During the single vice presidential debate, Vice President Biden called statements by Mr. Ryan "malarkey" and "a bunch of stuff." He smiled big derisive smiles as the Republican made his points, bowed and shook his plug-stippled head in theatrical disbelief, and often interrupted and talked over his adversary. Anyone who has seen disembodied heads yammer at each other on Fox News knows the schtick.
The politer Mr. Ryan's tactics were more "stick and move," but he was caught with some clean shots--as when Mr. Biden responded to his criticism of the Obama stimulus by asking him why, if it was so awful, did Mr. Ryan write the veep wanting a piece for his district.
What did one glean from this little donnybrook? (1) Mr.
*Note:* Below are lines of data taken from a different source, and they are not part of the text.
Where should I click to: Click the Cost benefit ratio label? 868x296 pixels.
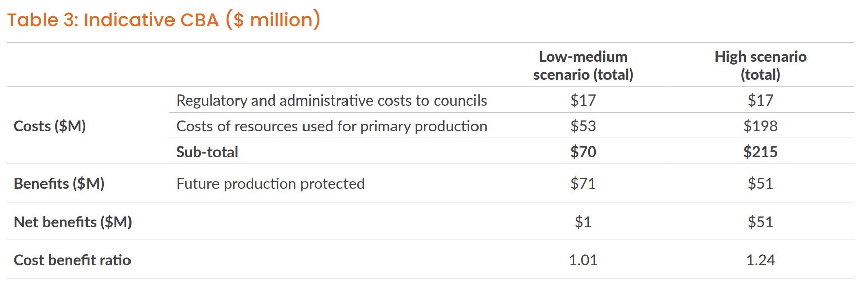72,260
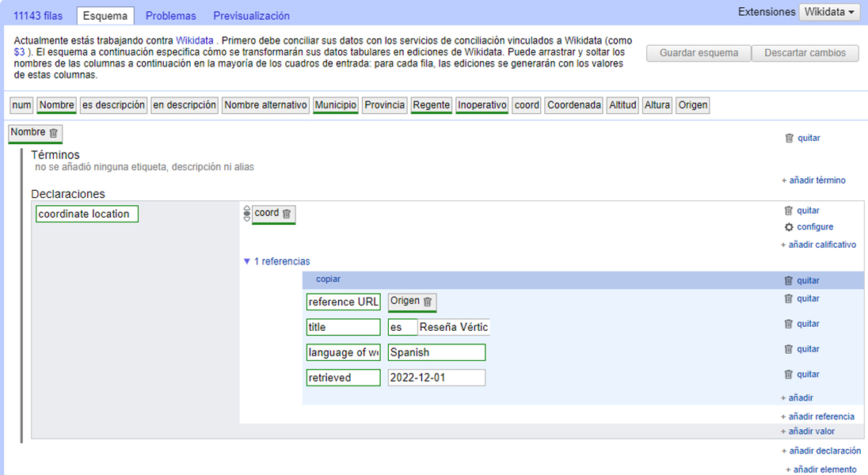The width and height of the screenshot is (868, 475).
Task: Click añadir referencia link
Action: [817, 416]
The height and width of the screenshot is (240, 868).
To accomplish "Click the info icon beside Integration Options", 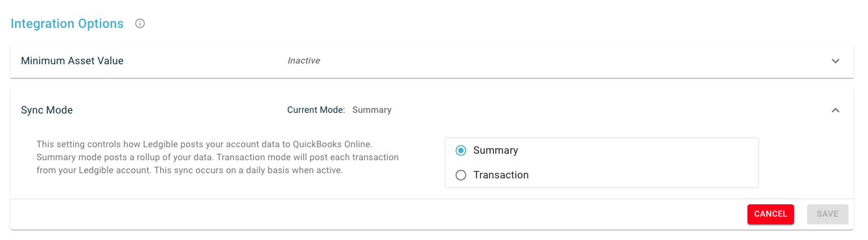I will 140,24.
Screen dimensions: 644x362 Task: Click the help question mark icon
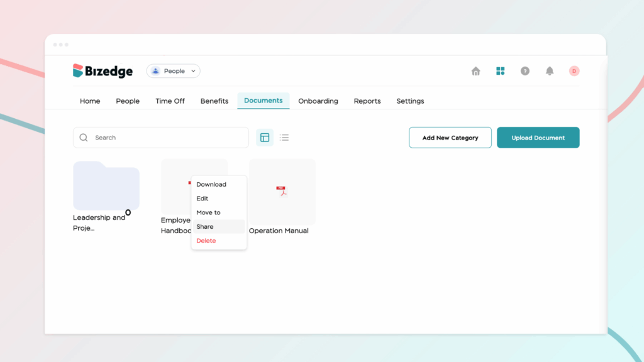pos(525,71)
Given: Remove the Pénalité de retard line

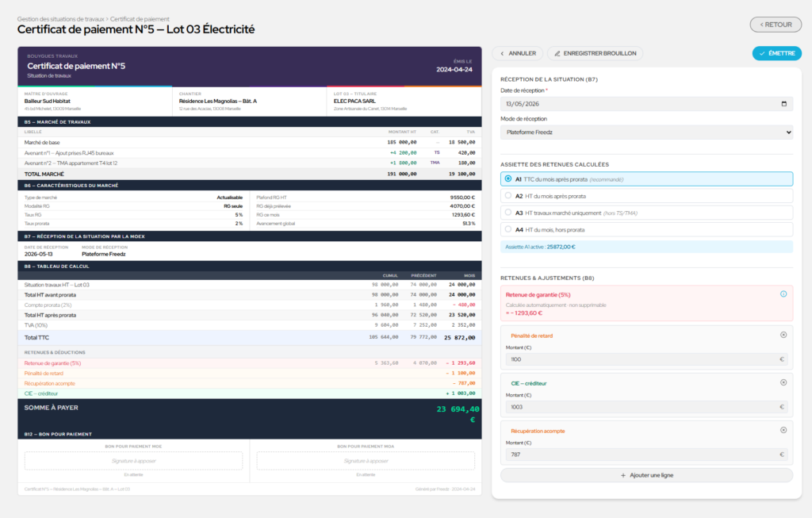Looking at the screenshot, I should (x=783, y=335).
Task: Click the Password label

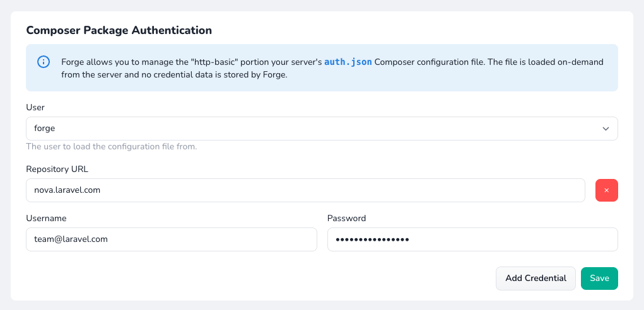Action: click(346, 218)
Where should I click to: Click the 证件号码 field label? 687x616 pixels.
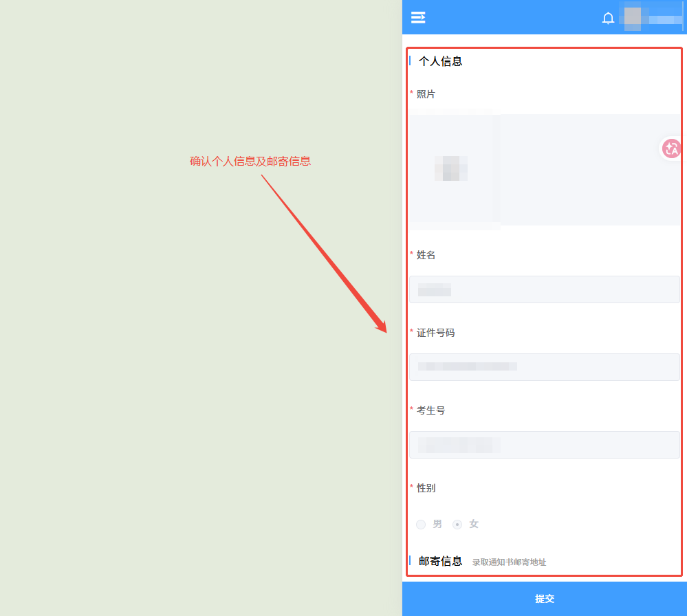[x=435, y=333]
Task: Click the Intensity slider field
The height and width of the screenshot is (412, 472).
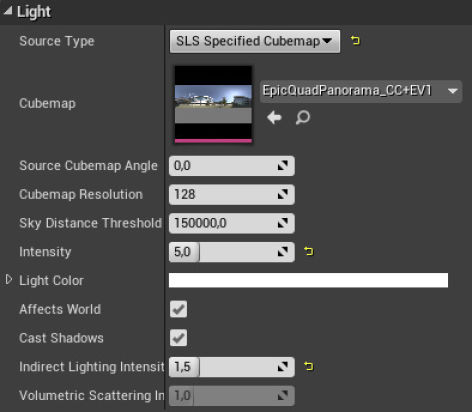Action: (x=232, y=252)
Ryan is far from a world-class debater--he possesses that modern male voice that historian Victor Hanson describes as "sort of whiny, sort of nasally, sort of fussy," which dulled his points and made his zingers land without much, well, zing. (2) Mr. Biden, despite his tendency toward dopey remarks on the stump, can follow his corner's instructions--e.g., to punch from bell to bell as a way to stop the GOP surge that began when Mitt Romney walloped a somnambulant Barack Obama in their first face-off.
Substance? Good luck with that. Try he said-he said; eye-glazing policy esoterica; low demagogy; glittering generalities; niggling criticisms.
"Marriage," a wit said, "is like boxing. The preliminaries are often better than the main event." Let's hope that isn't true for politics. The heavyweights go at it again Tuesday.